■ Aim of the task: Word for word, please restate the lines from the beginning of the data through the line in which "CARNAVAL 2018 (782, 263)" appears.

+++ Information provided

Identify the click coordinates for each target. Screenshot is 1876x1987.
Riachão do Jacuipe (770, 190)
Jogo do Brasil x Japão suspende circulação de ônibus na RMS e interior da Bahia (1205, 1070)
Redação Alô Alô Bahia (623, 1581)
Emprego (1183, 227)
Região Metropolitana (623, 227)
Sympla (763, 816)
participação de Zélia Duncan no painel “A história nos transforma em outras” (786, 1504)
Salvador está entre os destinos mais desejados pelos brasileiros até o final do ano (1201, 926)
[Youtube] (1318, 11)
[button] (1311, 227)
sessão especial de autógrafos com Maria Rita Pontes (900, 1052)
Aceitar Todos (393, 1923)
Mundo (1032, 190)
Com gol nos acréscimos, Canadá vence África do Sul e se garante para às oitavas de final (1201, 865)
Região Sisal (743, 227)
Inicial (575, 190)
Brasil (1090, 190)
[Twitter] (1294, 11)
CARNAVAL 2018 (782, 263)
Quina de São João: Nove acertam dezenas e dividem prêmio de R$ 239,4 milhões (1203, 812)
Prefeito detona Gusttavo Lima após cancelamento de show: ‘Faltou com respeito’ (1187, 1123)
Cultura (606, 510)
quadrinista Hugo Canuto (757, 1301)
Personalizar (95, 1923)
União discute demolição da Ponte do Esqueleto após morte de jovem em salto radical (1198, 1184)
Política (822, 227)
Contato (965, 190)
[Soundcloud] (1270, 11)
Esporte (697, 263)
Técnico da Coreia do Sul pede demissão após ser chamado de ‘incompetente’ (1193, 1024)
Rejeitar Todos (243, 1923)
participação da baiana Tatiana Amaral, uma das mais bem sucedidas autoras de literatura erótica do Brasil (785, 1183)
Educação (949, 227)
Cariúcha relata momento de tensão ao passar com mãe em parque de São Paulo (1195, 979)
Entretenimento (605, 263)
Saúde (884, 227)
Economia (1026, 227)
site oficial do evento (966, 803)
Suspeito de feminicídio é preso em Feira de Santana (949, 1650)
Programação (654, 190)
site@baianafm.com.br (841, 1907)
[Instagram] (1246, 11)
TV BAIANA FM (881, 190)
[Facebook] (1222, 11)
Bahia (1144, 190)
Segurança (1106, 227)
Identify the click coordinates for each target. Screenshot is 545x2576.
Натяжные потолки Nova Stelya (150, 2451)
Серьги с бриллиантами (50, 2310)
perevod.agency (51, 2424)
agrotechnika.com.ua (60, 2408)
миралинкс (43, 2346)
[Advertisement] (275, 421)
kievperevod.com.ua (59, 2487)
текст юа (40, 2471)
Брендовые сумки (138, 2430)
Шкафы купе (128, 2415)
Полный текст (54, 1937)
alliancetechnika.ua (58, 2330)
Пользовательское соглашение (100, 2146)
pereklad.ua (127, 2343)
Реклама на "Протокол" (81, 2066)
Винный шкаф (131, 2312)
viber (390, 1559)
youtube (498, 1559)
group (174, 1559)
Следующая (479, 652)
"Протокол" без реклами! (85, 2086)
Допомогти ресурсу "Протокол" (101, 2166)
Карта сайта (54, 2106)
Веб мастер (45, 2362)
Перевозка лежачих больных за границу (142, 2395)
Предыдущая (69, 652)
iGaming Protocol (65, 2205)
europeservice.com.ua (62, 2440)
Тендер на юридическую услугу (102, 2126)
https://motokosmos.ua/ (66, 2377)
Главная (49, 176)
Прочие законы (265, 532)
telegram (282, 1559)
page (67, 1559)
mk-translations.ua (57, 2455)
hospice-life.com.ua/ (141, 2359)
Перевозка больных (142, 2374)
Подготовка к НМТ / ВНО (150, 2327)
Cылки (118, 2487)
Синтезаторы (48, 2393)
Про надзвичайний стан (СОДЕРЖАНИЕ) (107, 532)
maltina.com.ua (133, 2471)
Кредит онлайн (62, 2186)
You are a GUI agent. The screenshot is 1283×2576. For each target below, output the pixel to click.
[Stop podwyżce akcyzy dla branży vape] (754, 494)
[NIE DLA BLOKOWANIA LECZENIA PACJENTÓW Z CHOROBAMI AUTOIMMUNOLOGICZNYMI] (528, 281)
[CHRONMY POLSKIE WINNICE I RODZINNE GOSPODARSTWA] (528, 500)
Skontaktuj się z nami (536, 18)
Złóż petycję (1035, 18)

++++++

■ Solution for this exercise:
Identify the click coordinates for each target. Screenshot is 1876x1987.
Riachão do Jacuipe (770, 190)
Jogo do Brasil x Japão suspende circulação de ônibus na RMS e interior da Bahia (1205, 1070)
Redação Alô Alô Bahia (623, 1581)
Emprego (1183, 227)
Região Metropolitana (623, 227)
Sympla (763, 816)
participação de Zélia Duncan no painel “A história nos transforma em outras” (786, 1504)
Salvador está entre os destinos mais desejados pelos brasileiros até o final do ano (1201, 926)
[Youtube] (1318, 11)
[button] (1311, 227)
sessão especial de autógrafos com Maria Rita Pontes (900, 1052)
Aceitar Todos (393, 1923)
Mundo (1032, 190)
Com gol nos acréscimos, Canadá vence África do Sul e se garante para às oitavas de final (1201, 865)
Região Sisal (743, 227)
Inicial (575, 190)
Brasil (1090, 190)
[Twitter] (1294, 11)
CARNAVAL 2018 (782, 263)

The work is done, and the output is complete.